• Your assignment: Quote word for word the lines below, beginning with the first and ending with the one that has "Strategy & Business Model (205, 2351)". Drop the pictures.

Start of Supplied entries

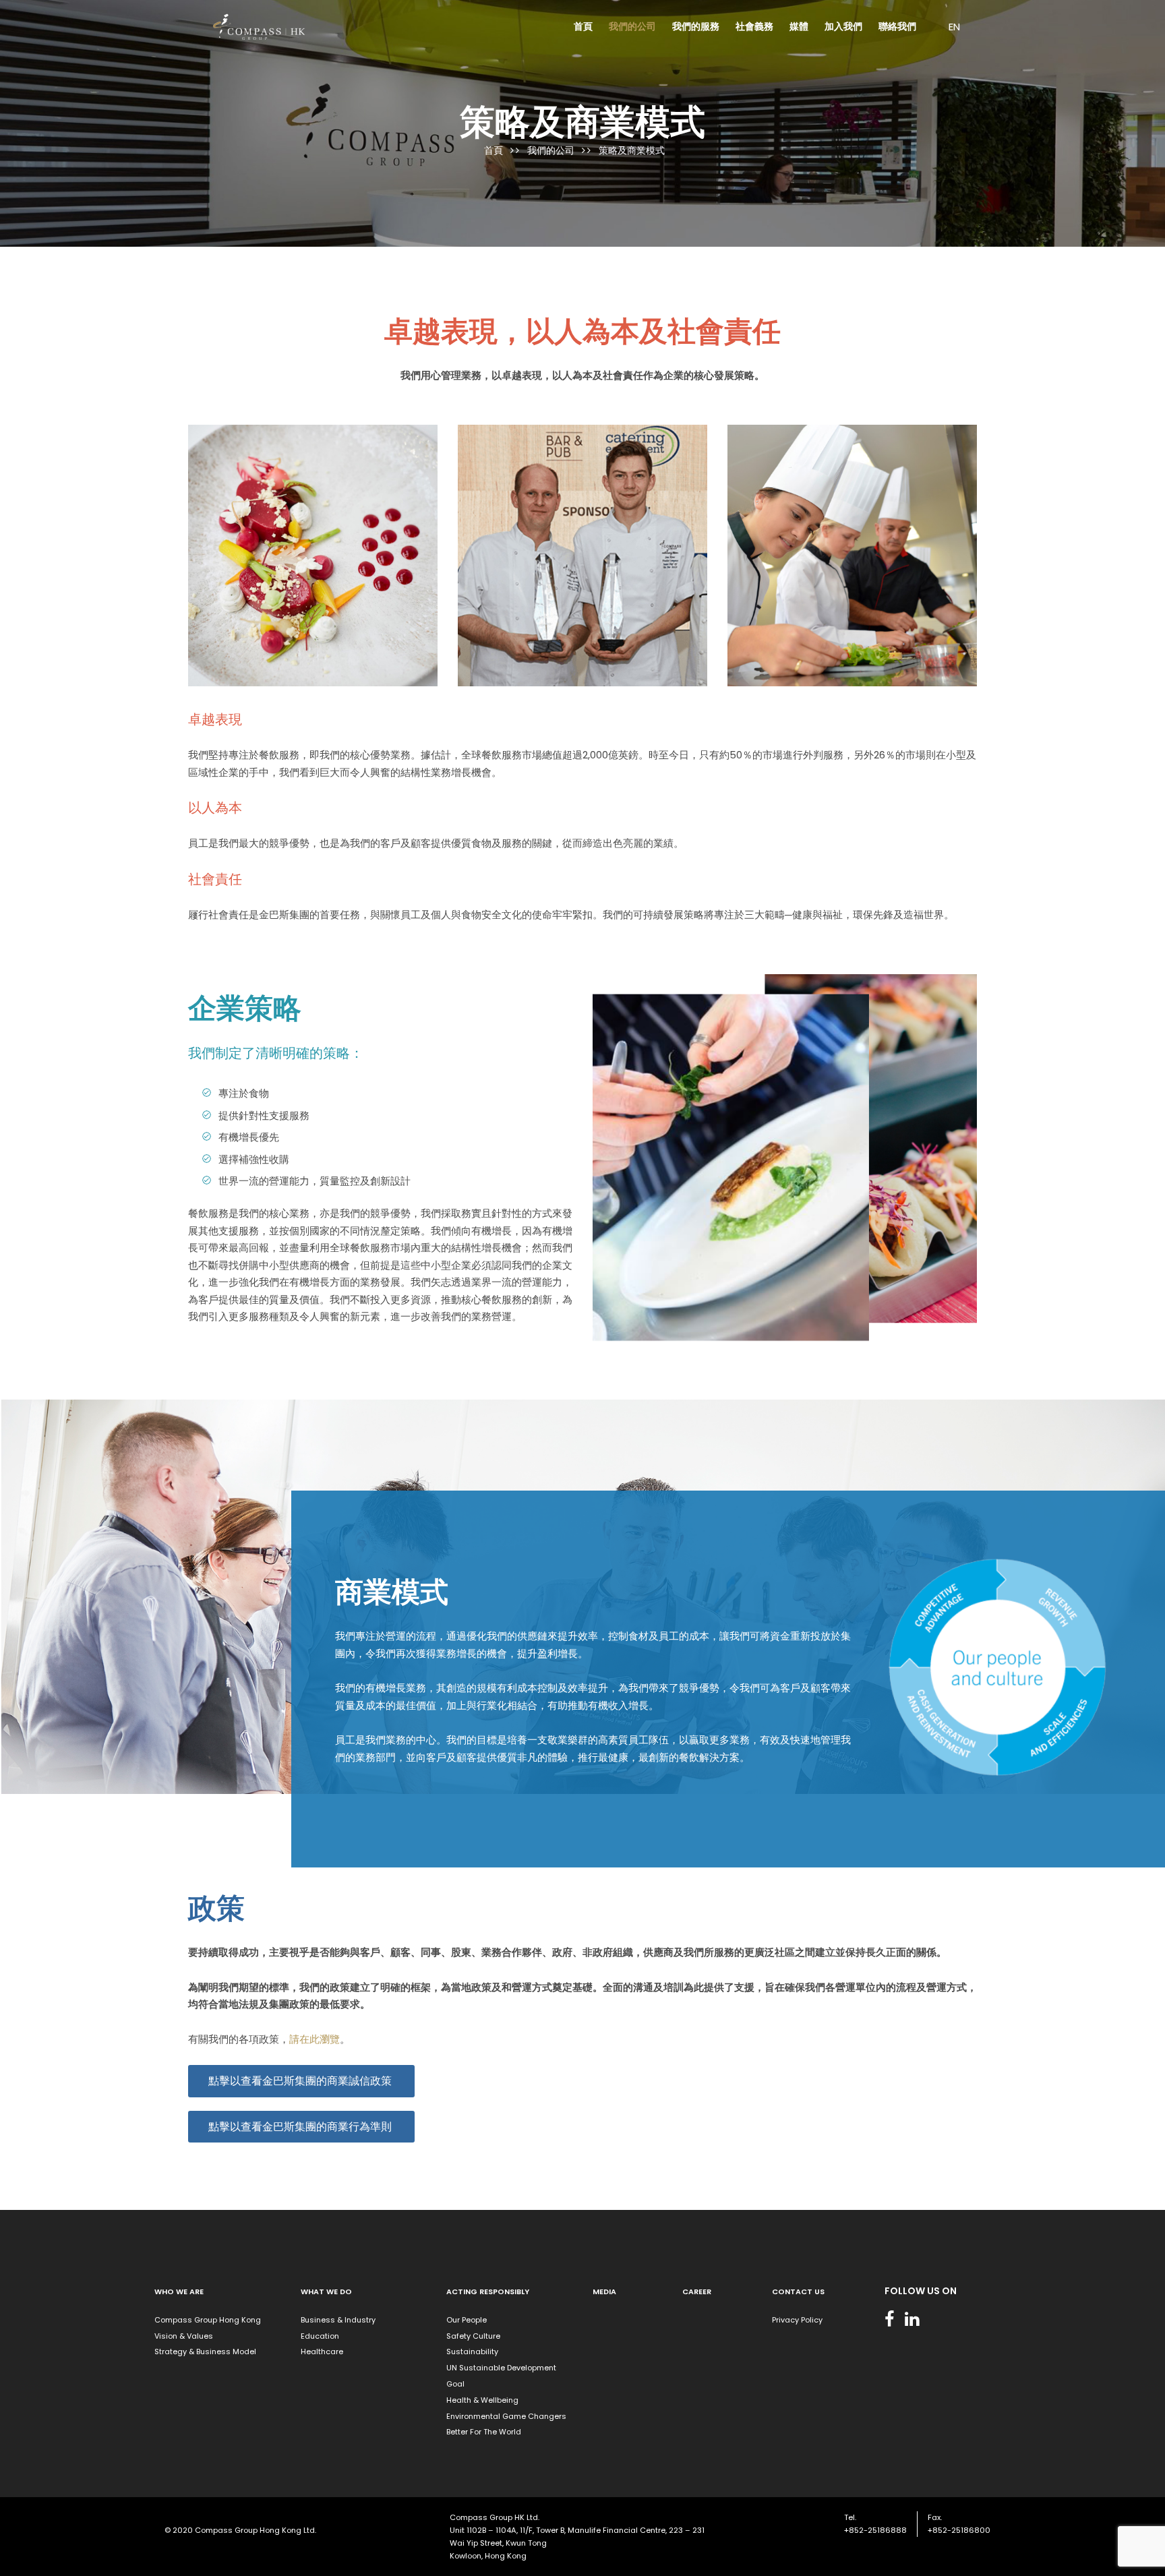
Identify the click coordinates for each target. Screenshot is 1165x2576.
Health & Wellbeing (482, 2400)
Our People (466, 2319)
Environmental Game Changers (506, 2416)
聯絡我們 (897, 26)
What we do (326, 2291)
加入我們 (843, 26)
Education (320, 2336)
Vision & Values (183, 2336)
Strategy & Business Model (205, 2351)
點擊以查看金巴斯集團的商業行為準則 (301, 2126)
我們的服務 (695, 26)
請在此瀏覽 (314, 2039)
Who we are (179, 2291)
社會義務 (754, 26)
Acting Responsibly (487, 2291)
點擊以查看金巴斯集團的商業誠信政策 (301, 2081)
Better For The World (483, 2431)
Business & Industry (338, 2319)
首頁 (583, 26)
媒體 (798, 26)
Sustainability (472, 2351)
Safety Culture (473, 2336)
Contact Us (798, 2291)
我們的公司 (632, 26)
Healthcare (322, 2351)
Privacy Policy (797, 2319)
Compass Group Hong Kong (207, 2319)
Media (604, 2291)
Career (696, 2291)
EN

End of Supplied entries

• Exercise result:
Identify the click coordinates for each target. Screenshot is 1165x2576.
Health & Wellbeing (482, 2400)
Our People (466, 2319)
Environmental Game Changers (506, 2416)
聯絡我們 (897, 26)
What we do (326, 2291)
加入我們 (843, 26)
Education (320, 2336)
Vision & Values (183, 2336)
Strategy & Business Model (205, 2351)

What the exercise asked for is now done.